Où il y avait un terme géographique, il y a une nation ; où il y avait un cadavre, il y a une âme ; où il y avait un spectre, il y a un archange, l'immense archange des peuples. L'Italie communique au progrès du monde entier la grande fièvre joyeuse propre à son génie ; et l'Europe s'électrisera à ce resplendissement prodigieux ».

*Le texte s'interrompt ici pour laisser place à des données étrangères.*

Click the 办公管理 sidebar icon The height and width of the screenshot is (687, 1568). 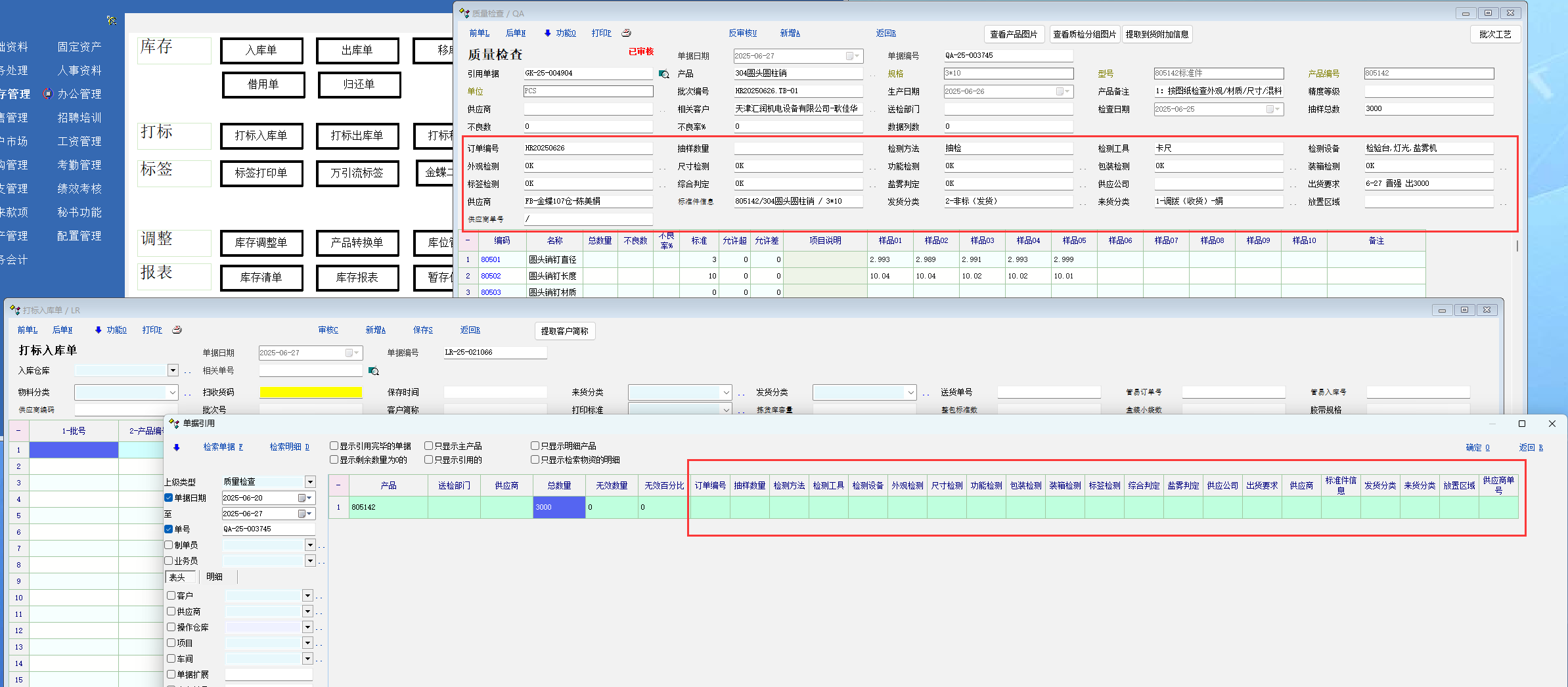coord(48,94)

Il insiste sur la nécessité de publier son discours pour les idées républicaines et l'unité italienne : « La cordialité absolue est la base de la fraternité républicaine. D'ailleurs il s'agit d'un intérêt plus grand que nous ; il s'agit du triomphe de nos idées. Il anticipe la peur que crée son discours pour les empires en place voués à disparaitre : « L'empire, en fulminant un avertissement contre mon speech de Jersey, a fait une sottise. Il démasque sa haine secrète et profonde contre le mouvement italien et sa terreur du branle-bas qui va commencer. En outre, il se fait bêtement mon portevoix, et il double le retentissement du discours.